Second, the Mongols had the distinction amongst empires in history for not imposing their religion or lifestyle on others. This was most evident in the Mongol's conquest of China. Jack Weatherford says the Mongols became more Chinese than the Chinese. This was a common pattern in all the places they conquered. The Mongol Empire was an empire where Christianity was present, Islam was present, Hinduism was present, and every other religion.
“Whether in their policy of religious tolerance, devising a universal alphabet, maintaining relay stations, playing games, or printing almanacs, money, or astronomy charts, the rulers of the Mongol Empire displayed a persistent universalism. Because they had no system of their own to impose upon their subjects, they were willing to adopt and combine systems from everywhere. Without deep cultural preferences in these areas, the Mongols implemented pragmatic rather than ideological solutions. They searched for what worked best, and when they found it, they spread it to other countries. They did not have to worry whether their astronomy agreed with the precepts of the Bible, that their standards of writing followed the classical principles taught by the mandarins of China, or that Muslim imams disapproved of their printing and painting. The Mongols had the power, at least temporarily, to impose new international systems of technology, agriculture, and knowledge that superseded the predilections or prejudices of any single civilization, and in so doing, they broke the monopoly on thought exercised by local elites.

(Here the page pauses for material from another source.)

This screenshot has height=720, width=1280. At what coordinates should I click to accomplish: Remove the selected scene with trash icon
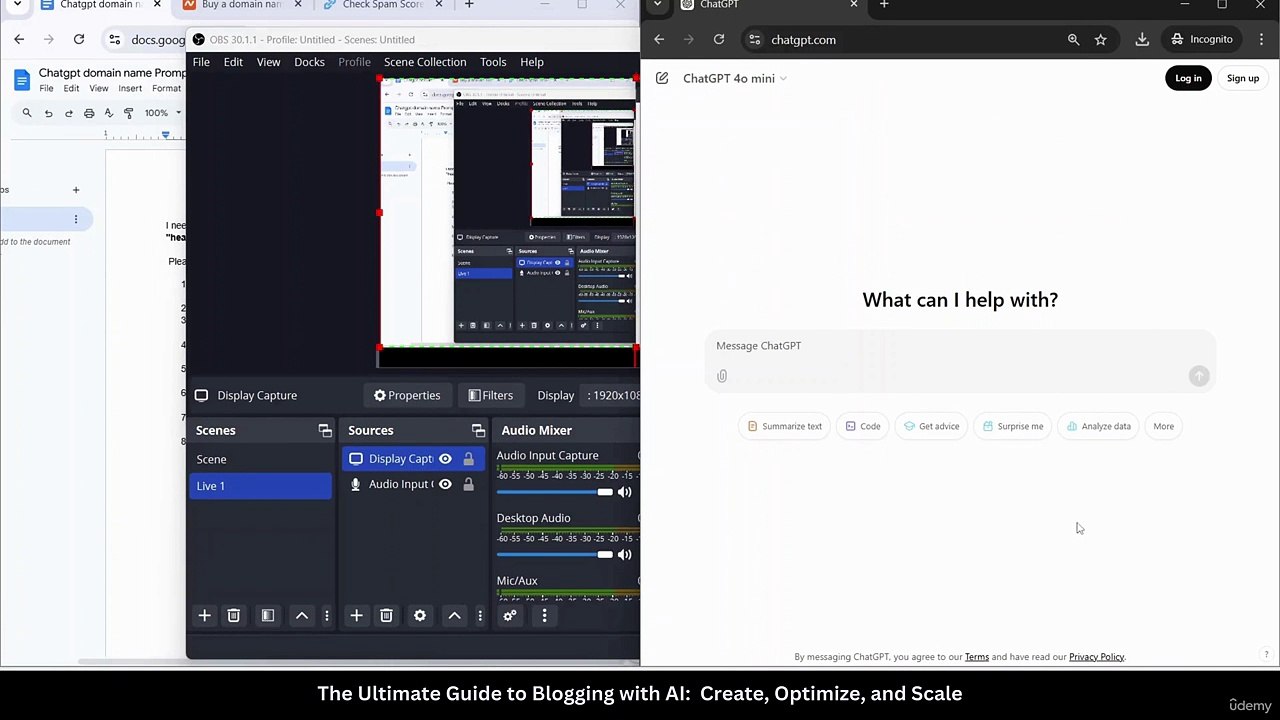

In conquering their empire, not only had the Mongols revolutionized warfare, they also created the nucleus of a universal culture and world system. This new global culture continued to grow long after the demise of the Mongol Empire, and through continued development over the coming centuries, it became the foundation for the modern world system with the original Mongol emphases on free commerce, open communication, shared knowledge, secular politics, religious coexistence, international law, and diplomatic immunity.” Genghis Khan and The Making Of The Modern World, by Jack Weatherford
At its peak, it was the largest contiguous land empire in all of history. As with all empires, it was brought down by internal squabbles, stupid policies, disease, and the simple fact that it stopped implementing the lessons that made it large. The Mongol empire effectively ended in the 1300s, but right up till the 19th Century, the remnants of the empire continued in India, Iraq, and China. It was the Mongols who unified China.

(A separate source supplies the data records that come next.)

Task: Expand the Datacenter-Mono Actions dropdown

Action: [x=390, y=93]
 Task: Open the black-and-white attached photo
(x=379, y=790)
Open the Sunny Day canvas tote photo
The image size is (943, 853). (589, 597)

Different countries have invoked the memory of Mongols to inspire nationalism, and others have studied them to copy their strategies of victory. Even those who were never successfully conquered by the Mongols, the Japanese once tried to claim ownership of Genghis Khan in order to inspire nationalism. In Asia, the Mongols stand as a motivating example for different countries on their way to building their countries. Ironically, the land of the Mongols today, Mongolia, is a country with a GDP per capita of merely $4,566, far less than the Chinese, the Russians, and the Europeans. Genghis Khan will not be proud.

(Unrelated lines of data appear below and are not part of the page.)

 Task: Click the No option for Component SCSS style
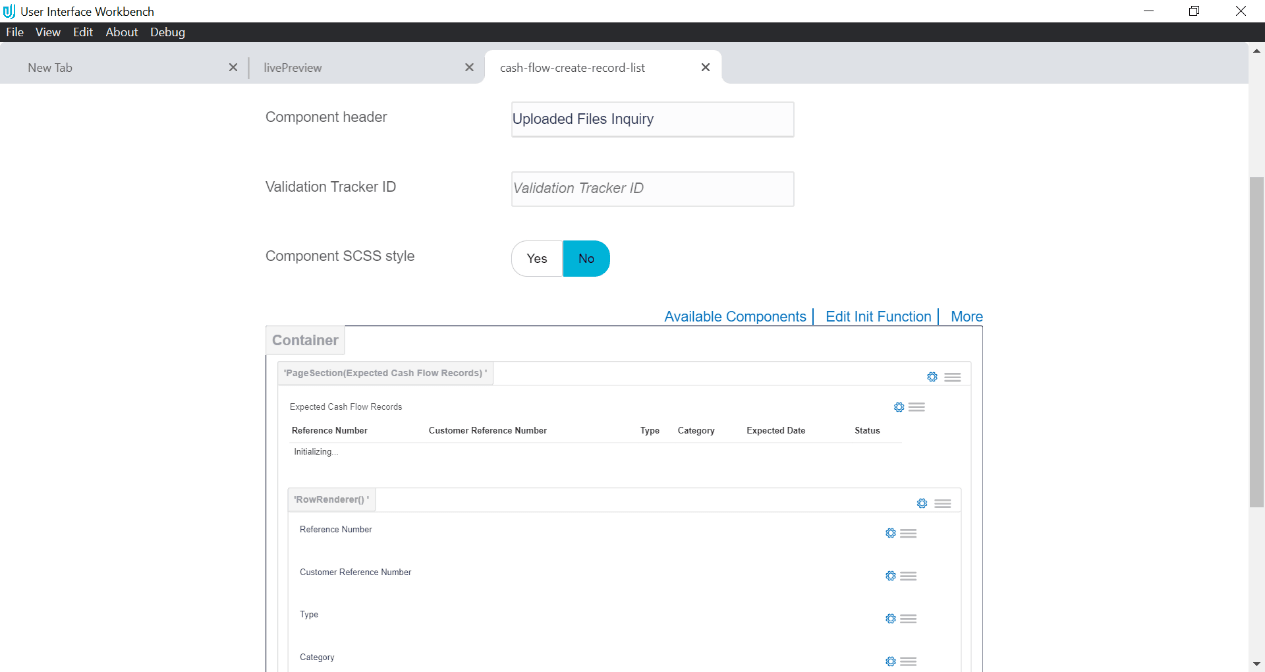coord(586,258)
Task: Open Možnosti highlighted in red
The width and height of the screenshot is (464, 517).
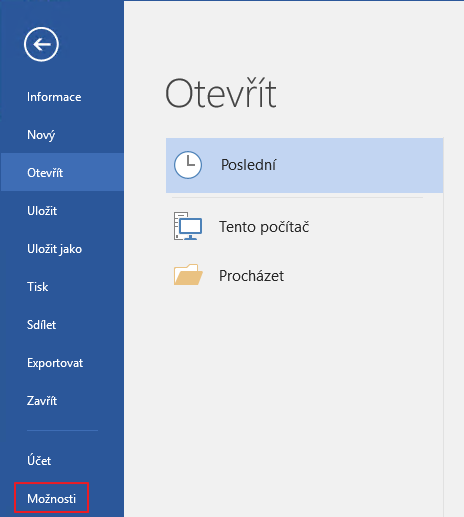Action: 51,498
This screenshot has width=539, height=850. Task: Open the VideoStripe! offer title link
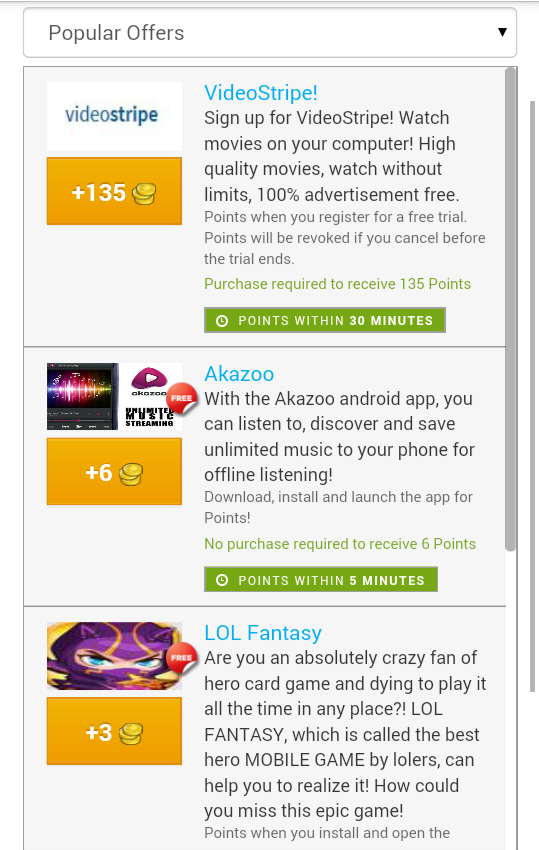261,93
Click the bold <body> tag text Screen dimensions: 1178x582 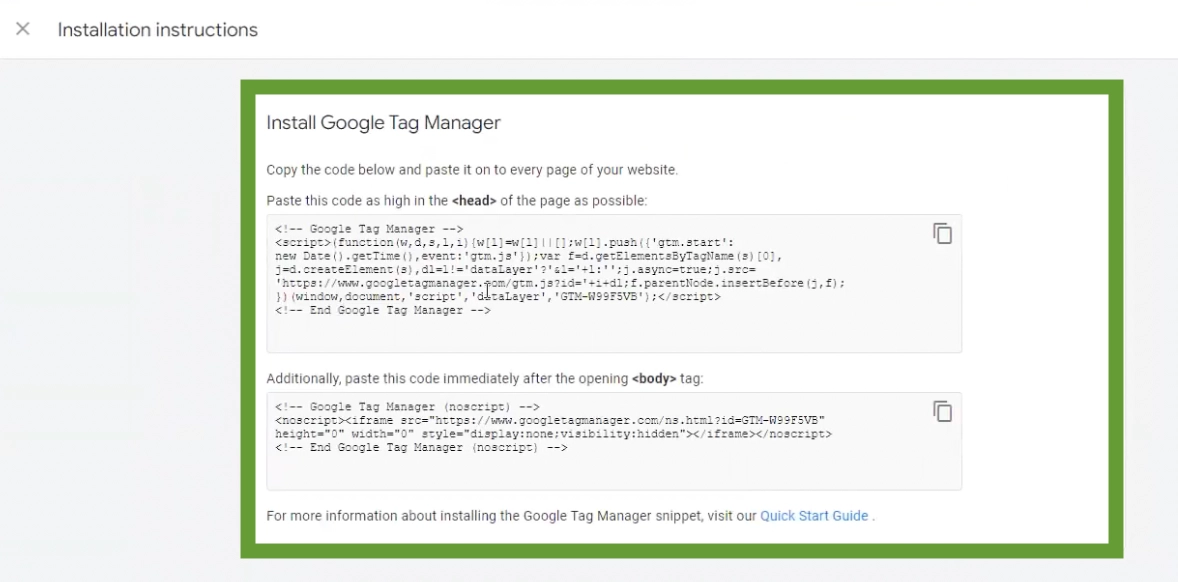[654, 379]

If you are like me, the information I knew about Genghis Khan had a lot to do with his ruthlessness and how he was buried after he died. It turns out all of this is a myth. Jack Weatherford explains that this was a product of the Europeanisation of history, an intentional effort by the present winners of history to cast those who came before them as barbarians. In a real sense, comparing the Mongols and Europeans of that era, Europeans were barbarians. It was until many years later when Europeans “stole” many of the ideas of the Mongols, that they became a world power.
Jack Weatherford does excellent work in this book. He was part of a team that worked towards rediscovering Mongol history and writing for the public.
Everyone needs to read about Genghis Khan because we all need a little dose of anything outside our Eurocentric view of the world. We need to understand one of the most important empires in history.